__待解问题__:
1. 按照下方给定文本中的代码注释，结构体 Edge 里的 cut 字段和数组 add_block 分别用来做什么？请用一到三句话回答。
2. 下方给定文本的注释提到了哪些处理重边的办法？

__给定文本__:
■ ■ ■ ■ ■ ■ ■

UVa 796 Critical Links(无向图求割边)

#include <stdio.h>
#include <iostream>
#include <string.h>
#include <algorithm>
#include <map>
#include <vector>
using namespace std;
/*
*  求 无向图的割点和桥
*  可以找出割点和桥，求删掉每个点后增加的连通块。
*  需要注意重边的处理，可以先用矩阵存，再转邻接表，或者进行判重
*/
const int MAXN = 10010;
const int MAXM = 100010;
struct Edge
{
    int to,next;
    bool cut;//是否为桥的标记
} edge[MAXM];
int head[MAXN],tot;
int Low[MAXN],DFN[MAXN],Stack[MAXN];
int Index,top;
bool Instack[MAXN];
bool cut[MAXN];
int add_block[MAXN];//删除一个点后增加的连通块
int bridge;

void addedge(int u,int v)
{
    edge[tot].to = v;
    edge[tot].next = head[u];
    edge[tot].cut = false;
    head[u] = tot++;
}


void Tarjan(int u,int pre)
{
    int v;
    Low[u] = DFN[u] = ++Index;
    Stack[top++] = u;
    Instack[u] = true;
    int son = 0;
    for(int i = head[u]; i != -1; i = edge[i].next)

■ ■ ■ ■ ■ ■ ■

__数据列表__:
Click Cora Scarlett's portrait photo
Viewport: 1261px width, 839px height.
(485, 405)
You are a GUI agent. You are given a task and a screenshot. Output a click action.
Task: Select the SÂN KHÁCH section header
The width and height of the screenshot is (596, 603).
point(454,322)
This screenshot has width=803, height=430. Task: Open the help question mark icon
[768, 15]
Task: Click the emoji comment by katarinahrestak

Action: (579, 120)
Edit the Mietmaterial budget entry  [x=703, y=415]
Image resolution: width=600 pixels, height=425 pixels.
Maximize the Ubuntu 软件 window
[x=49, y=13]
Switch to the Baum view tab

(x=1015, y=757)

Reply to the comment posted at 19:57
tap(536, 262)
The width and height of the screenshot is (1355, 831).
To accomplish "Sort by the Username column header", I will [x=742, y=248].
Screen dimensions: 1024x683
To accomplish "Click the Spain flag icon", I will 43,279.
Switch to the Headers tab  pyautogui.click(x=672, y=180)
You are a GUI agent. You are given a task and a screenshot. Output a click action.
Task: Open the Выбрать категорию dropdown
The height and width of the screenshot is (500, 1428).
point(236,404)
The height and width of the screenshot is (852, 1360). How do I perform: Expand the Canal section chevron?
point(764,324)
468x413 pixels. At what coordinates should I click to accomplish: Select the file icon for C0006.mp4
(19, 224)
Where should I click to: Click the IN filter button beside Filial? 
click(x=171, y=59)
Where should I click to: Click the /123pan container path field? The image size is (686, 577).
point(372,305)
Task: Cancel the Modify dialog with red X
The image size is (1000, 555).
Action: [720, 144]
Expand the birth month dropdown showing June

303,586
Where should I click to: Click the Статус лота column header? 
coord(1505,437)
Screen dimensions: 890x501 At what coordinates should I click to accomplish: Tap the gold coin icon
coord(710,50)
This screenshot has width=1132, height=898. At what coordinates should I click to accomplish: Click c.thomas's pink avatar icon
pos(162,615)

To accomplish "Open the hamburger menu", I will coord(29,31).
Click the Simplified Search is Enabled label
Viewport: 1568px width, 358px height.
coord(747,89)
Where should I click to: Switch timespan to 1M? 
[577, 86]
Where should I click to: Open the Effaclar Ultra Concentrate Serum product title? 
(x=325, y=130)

■ ■ ■ ■ ■ ■ ■

__各题答案__:
1. cut 字段是标记，表示这条边是否为桥。数组 add_block 记录删除某个点之后增加的连通块。

2. 一是先用矩阵存储，再转成邻接表；二是进行判重。